A shrubby Alluaudia from the spiny thicket of southwestern Madagascar. Described by Choux in 1934, the specific epithet honours the French botanist Henri Humbert, the foremost student of the Madagascan flora. Unlike the tall columnar A. procera or A. ascendens, this is the genus's shrub: a short trunk branches close to the ground, and slender spiny shoots arch outward in a low, spreading crown. Small fleshy round leaves emerge between paired spines along the stems. Old specimens reach 4–6 m, but in cultivation the plant stays manageable at decimeters to a meter or so for many years — a quietly collector-favoured species for those willing to take their time.
Native climate
Rain concentrates in the warm season, with a distinct dry season. Overall a warm climate.
A broad-scale picture of the native range. Real growing spots — rock crevices, fog belts — can be milder.
Sources: climate & elevation WorldClim 2.1 (1970–2000) · occurrences GBIF · native range POWO · current weather Open-Meteo
Care
Light & Placement
Adapted to the strong sun and severe dryness of southwestern Madagascar, this species wants full direct sun outdoors through the active season. Insufficient light produces stretched, soft shoots that lose the species' compact, woody character. Through Japan's midsummer, light shading at 20–30% with the pot raised on a bench for airflow is the safer setting. Overwinter on a bright sunny window kept above 8°C and bone-dry.
Watering
In active growth, water thoroughly once the substrate is fully dry, then dry it back quickly with good airflow. Habitat receives only a few hundred millimeters of rain a year — the plant resents lingering wetness. Taper through autumn and go essentially dry through winter.
Substrate
Drainage first, inorganic-led. Akadama : Kanuma : pumice = 4:3:3. Sift out fines, use a deeper pot, and ensure generous drainage holes.
Fertilizer & Supplements
A small pinch of slow-release at repotting, or liquid feed at double dilution once a month in active growth. Excess nitrogen stretches the shoots and erodes the short, woody form that defines the species.
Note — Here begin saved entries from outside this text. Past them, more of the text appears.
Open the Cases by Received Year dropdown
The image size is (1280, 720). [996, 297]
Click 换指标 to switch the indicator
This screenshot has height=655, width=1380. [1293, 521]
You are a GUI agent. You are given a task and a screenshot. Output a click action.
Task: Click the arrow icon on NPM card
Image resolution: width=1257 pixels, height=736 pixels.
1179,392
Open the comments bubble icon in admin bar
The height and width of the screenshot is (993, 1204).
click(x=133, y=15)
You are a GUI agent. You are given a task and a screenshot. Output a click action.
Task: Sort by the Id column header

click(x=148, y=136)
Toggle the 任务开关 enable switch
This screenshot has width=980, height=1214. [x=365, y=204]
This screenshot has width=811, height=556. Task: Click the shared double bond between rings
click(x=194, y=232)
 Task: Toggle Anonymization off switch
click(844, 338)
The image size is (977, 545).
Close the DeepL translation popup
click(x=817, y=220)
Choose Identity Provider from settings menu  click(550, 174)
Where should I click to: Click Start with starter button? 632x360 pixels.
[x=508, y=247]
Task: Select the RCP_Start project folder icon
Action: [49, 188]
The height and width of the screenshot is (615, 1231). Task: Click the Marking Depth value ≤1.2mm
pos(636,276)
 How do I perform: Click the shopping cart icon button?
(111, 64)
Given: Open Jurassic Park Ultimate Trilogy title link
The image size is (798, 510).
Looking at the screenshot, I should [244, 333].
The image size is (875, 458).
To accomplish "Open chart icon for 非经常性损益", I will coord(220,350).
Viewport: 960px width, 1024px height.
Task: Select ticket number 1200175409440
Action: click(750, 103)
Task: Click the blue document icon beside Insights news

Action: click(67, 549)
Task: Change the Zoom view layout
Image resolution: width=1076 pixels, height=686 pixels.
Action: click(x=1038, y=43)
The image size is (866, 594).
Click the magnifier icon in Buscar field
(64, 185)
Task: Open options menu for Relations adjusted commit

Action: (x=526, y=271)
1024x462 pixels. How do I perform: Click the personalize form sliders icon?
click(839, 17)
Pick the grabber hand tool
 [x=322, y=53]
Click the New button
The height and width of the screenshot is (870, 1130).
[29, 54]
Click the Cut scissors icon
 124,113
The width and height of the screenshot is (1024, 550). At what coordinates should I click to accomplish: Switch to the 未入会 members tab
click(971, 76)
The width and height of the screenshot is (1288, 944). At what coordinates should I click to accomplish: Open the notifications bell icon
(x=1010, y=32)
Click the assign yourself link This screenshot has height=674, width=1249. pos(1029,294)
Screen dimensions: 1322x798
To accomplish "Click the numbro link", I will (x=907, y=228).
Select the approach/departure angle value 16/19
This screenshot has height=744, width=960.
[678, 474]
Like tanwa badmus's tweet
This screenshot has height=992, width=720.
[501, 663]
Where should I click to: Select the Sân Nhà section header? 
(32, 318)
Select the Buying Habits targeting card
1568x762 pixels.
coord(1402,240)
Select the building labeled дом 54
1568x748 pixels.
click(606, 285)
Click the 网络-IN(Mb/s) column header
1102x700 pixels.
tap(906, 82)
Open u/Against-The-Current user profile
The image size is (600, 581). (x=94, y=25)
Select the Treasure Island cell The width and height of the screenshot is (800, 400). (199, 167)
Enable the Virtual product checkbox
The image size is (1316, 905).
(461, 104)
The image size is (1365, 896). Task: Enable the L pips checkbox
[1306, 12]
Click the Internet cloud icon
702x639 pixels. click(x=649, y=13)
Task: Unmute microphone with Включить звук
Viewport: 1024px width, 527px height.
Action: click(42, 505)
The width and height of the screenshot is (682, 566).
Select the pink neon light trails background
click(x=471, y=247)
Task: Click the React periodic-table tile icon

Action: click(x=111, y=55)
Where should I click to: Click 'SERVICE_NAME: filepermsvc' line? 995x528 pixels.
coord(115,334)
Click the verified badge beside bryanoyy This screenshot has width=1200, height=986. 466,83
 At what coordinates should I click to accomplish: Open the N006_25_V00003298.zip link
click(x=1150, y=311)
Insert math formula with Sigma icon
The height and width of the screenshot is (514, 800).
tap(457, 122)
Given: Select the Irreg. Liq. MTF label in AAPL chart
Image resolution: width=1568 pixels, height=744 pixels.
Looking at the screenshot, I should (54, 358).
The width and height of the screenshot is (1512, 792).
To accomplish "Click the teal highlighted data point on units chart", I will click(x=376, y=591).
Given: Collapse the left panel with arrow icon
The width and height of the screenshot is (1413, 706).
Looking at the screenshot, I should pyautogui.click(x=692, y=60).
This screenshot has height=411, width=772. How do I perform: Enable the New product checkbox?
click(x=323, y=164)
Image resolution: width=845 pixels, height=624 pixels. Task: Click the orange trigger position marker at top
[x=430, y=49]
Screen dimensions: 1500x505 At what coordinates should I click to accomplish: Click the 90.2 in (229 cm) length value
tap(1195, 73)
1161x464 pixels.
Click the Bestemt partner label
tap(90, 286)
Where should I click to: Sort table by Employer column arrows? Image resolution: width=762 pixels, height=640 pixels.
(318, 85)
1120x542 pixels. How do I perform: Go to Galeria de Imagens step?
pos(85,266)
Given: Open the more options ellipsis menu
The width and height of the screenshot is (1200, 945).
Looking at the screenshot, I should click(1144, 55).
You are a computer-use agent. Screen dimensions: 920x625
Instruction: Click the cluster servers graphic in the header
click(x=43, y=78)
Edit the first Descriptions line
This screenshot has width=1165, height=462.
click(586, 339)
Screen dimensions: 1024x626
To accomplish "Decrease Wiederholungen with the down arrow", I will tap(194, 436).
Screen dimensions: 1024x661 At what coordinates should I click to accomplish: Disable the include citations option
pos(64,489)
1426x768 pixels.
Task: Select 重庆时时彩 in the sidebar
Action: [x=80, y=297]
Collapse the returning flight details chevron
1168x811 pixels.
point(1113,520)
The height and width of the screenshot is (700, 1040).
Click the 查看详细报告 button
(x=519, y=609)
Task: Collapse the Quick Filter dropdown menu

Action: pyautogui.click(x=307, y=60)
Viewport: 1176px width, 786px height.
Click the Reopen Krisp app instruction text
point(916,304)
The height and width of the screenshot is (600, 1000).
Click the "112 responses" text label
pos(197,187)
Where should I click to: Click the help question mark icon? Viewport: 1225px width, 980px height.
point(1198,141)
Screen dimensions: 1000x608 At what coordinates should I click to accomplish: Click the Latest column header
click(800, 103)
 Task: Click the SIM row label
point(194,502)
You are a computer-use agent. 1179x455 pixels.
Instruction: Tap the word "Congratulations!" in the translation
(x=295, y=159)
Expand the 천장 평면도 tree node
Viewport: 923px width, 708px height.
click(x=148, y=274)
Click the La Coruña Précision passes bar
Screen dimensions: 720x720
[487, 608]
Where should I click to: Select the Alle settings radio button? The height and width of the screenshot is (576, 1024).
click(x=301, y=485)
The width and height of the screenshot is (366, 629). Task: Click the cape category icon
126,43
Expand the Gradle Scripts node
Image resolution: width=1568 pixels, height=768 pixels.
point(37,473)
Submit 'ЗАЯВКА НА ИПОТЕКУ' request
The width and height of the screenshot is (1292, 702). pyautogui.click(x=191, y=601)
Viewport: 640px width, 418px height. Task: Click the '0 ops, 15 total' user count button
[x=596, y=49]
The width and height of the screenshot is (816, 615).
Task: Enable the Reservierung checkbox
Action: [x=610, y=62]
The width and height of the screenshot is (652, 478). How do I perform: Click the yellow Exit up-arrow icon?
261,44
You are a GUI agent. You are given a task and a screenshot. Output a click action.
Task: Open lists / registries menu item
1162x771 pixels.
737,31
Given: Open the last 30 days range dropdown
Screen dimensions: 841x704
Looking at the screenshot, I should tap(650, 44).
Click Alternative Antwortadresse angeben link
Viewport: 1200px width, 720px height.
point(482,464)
Temperature & Overwintering
Optimal 22–35°C, minimum 8°C — about as hardy to cold as A. procera. Below ~5°C shoot tips blacken. Damp soil + cold is the fast way to lose the plant — winter dryness sets up a clean spring start.
Starting from Seed
Where to source seeds
Pre-sowing treatment
Soak seeds for about half a day (overnight) in a mix of a registered seed-treatment fungicide (Benlate or Daconil) and a plant tonic (Menedael; outside Japan, SUPERthrive or a chelated iron / seaweed extract works similarly), each diluted per label. Floaters are typically past their prime — common with this species, where stock reaches the trade in small batches and is often not freshly harvested.
Substrate
Use a separate seedling mix that's fine-grained and near-sterile: fine Akadama, fine Kanuma, and vermiculite in 1:1:1 parts. A boiling-water or microwave pass beforehand cuts damping-off.
Sowing method
Sow with no covering, or only the thinnest dusting of substrate so the seeds remain partly visible. Space the seeds at least 1 cm apart so they don't clump or overlap on the surface.
Light & temperature
Bright shade, 25–30°C. Germination typically lands within 10–30 days, but stragglers are common — keep the heat steady on a heat mat and stay patient.
Watering
Bottom-water with the level 1–2 cm up the pot. For the first 2–3 weeks prioritize not letting things dry out, then drop the level gradually once seedlings are stable.
Fertilizer
No feeding right after germination. Once true leaves emerge, give diluted liquid fertilizer at double dilution, once or twice a month.
From Germination to Repotting
Germination through true leaves
Continue bottom watering, in bright shade.
Weaning off bottom watering
Phase it out gradually over 1–2 months.
First repotting
In the first or second year, once roots have filled the pot.
Common Pitfalls
Mold & damping-off
- Cause: excess moisture, contamination, poor air flow
- Prevention: sterilize the substrate, refresh the bottom-water, and use a circulation fan
Etiolation
- Cause: insufficient light
- Prevention: move LEDs closer right after germination, or shift the tray to bright shade outdoors
Seeds fail to germinate
- Cause: stale seed, insufficient warmth
- Prevention: source from reliable sellers, prioritize fresh seed, and hold 25–30°C steady on a heat mat
Notes
The spines are short but genuinely sharp, paired at the base of each leaf — wear thick gloves and keep the plant out of high-traffic zones with children or pets. The Didiereaceae have been on CITES Appendix II since 1977, so source from reputable, properly documented sellers.